CORDYCEPS SINENSIS ( CATERPILLAR FUNGUS) - HISTORY, USES AND HEALTH BENEFITS
THE CATERPILLAR FUNGUS, CORDYCEPS SINENSIS
The story of the caterpillar fungus is a lot like the one of how the Ethiopian goat herder discovered coffee, and how salajeet was discovered by the English. In the case of coffee a goat herder noticed that after eating the fruit from a bush, his goats became livelier, while an Englishman traveling in the Himalayas saw monkeys eating a black sticky substance, and thought that this may have been why older monkeys had more hair than the ones in the plains. In the case of the caterpillar fungus Tibetan yak herders watched as their yaks became very lively and scoured the grass they had been grazing on and found this fungus.(I can’t imagine what a yak does when it becomes lively!) The fruiting head of this fungus looks a little grass-like and I guess it would be hard to spot, if you weren’t looking carefully for it.
The original find was soon a matter for the Chinese Emperors who discovered that the fungus had invigorating qualities, and so it was seen as an anti-ageing invigorating “herb” for centuries. Of course like cacao in Mayan culture and later in Spain, only the wealthy could afford this “magical mushroom” because it was so expensive due no doubt to its rarity. At one time it was worth four times its weight in silver.

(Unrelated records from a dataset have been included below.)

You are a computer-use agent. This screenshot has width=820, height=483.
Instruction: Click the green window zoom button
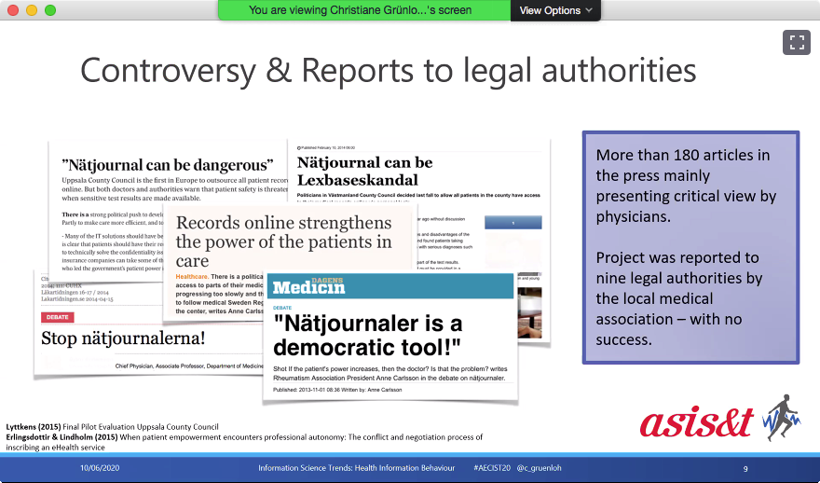[50, 10]
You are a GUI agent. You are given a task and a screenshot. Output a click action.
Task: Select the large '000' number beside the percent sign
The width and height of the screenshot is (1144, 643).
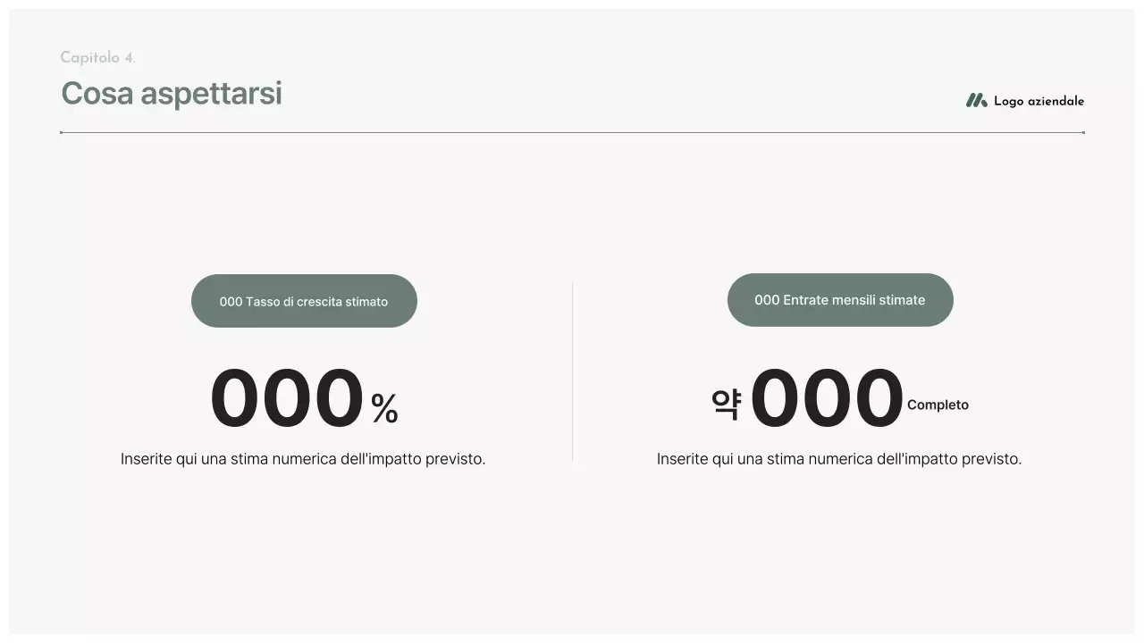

The West discovered it when a French Jesuit priest, Jean Baptiste du Halda was introduced to it by the Chinese Emperor, whose guest he was. It first appeared in Tibetan medical writings in the 15th century and in later European Materia Medica in the 18th century.
As it is a parasite C. sinensis can grow on caterpillars, insects and other fungi among other things. The picture of it looking distinctly like a caterpillar is the fungus that grew on one of these creatures and devoured its flesh. One of the things with this fungus is that although there have been hundreds of studies done on it most are questionable for one reason or another. For example, we don’t know which host the fungus grew on in some studies, and the constituents of the fungus would depend on the nutrients taken from the host. Other studies have not been translated entirely from Chinese, so the quality of the research is in doubt. In still other studies the researchers have had a vested interest in promoting the fungus because they work for the health supplement companies.
Now cultivated C. sinensis are used in the US but no comparative studies have been done on the properties of these compared to their wild relatives.
What is certain is that it has been used in Chinese traditional medicine for centuries to rejuvenate the aging and to boost energy levels. It has also been used to promote the health of the lungs, heart and immune system. It is said to improve male sexual functions too.
It can increase oxygen capacity in the lungs, and boost energy levels, banishing fatigue and aching muscles in athletes. It is said to have helped athletes win many events, and sometimes set new world records. It has been proved to have anti-bacterial and anti-viral properties, and it may have potent antioxidant qualities. It enhances blood circulation and lowers cholesterol levels, it is believed from some studies. C. sinensis also supports the functions of the lungs, kidneys and liver, as well as boosting the immune system. It may have anti-cancer properties.
Some of the specimens of C. sinensis which have been analyzed contain all the essential amino acids and others, vitamins E, K, an assortment of minerals and the fatty acids, oleic, linoleic, palmitic and stearic.
Before you are tempted to buy a supplement containing this herb, try to make sure that it is genuine. Alternatively find other herbs that are native to your area to do the work you want this one to do.